§ **Input for this task**
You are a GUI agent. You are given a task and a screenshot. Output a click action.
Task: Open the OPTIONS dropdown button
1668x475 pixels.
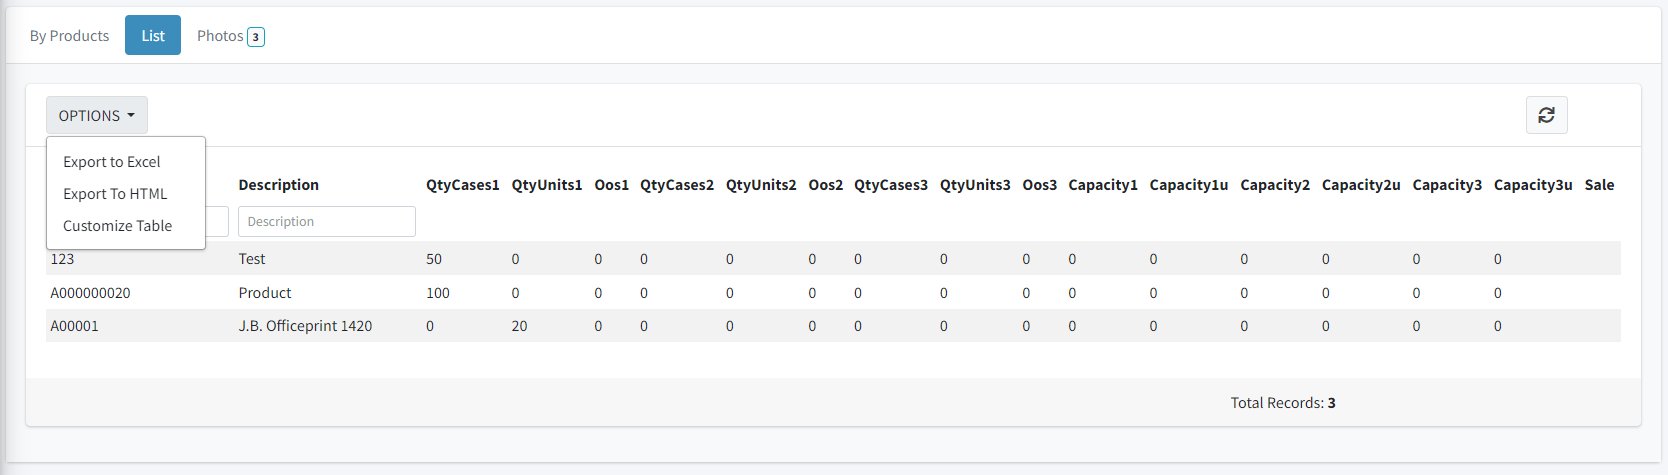click(96, 116)
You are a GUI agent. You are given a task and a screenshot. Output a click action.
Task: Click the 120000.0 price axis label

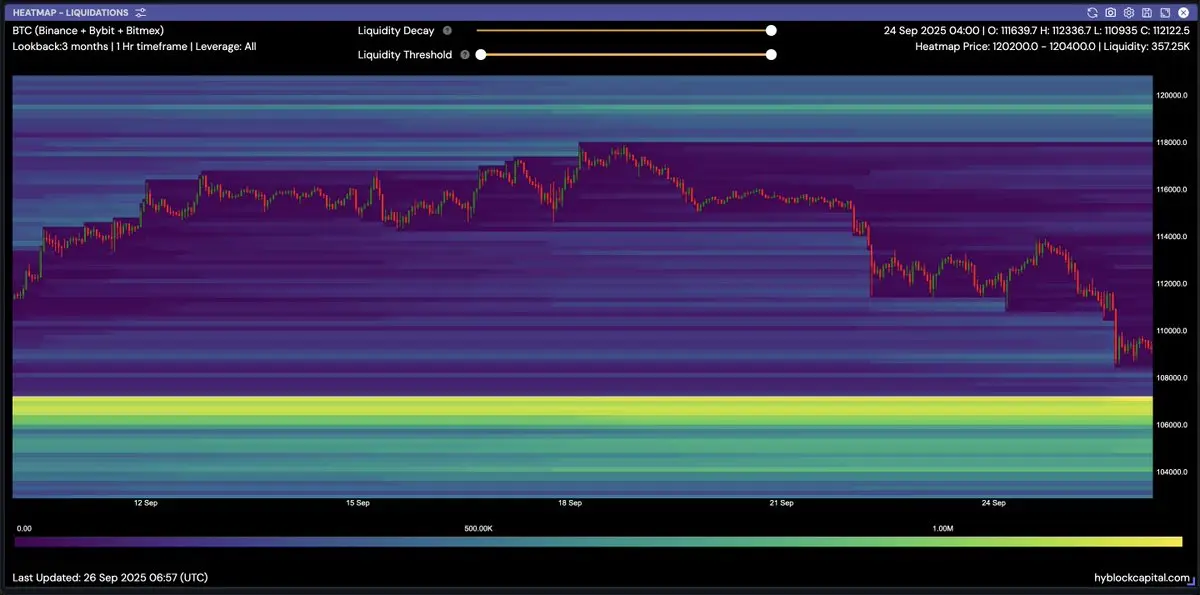pos(1171,95)
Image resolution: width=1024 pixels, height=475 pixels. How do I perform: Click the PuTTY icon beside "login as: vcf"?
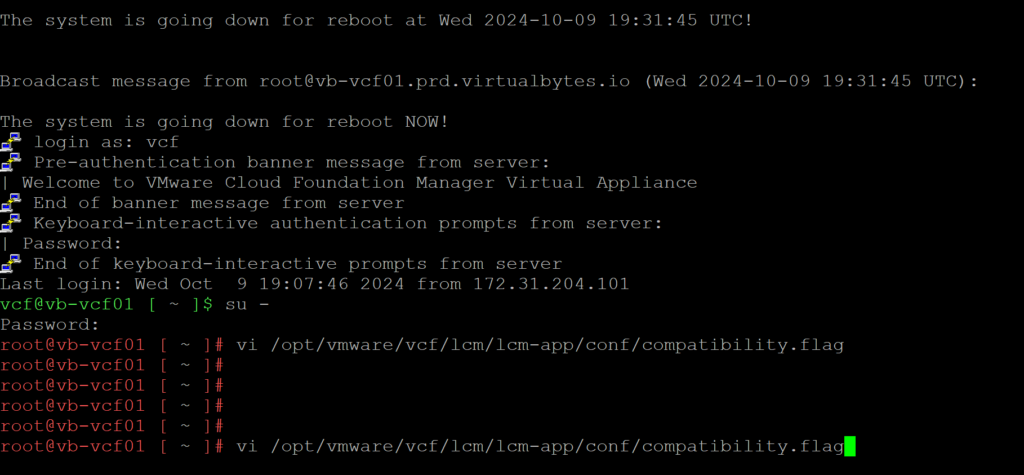[12, 142]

§ **Exercise directions**
Copy each record exactly. Leave any images out of the copy.

§ **Exercise answer**
You are a GUI agent. You are given a task and a screenshot. Output a click action.
Task: Open the OPTIONS dropdown button
1668x475 pixels.
click(96, 116)
You are a GUI agent. You are given a task and a screenshot. Output a click action.
Task: Click the 120000.0 price axis label

pos(1171,95)
Image resolution: width=1024 pixels, height=475 pixels. How do I perform: Click the PuTTY icon beside "login as: vcf"?
[12, 142]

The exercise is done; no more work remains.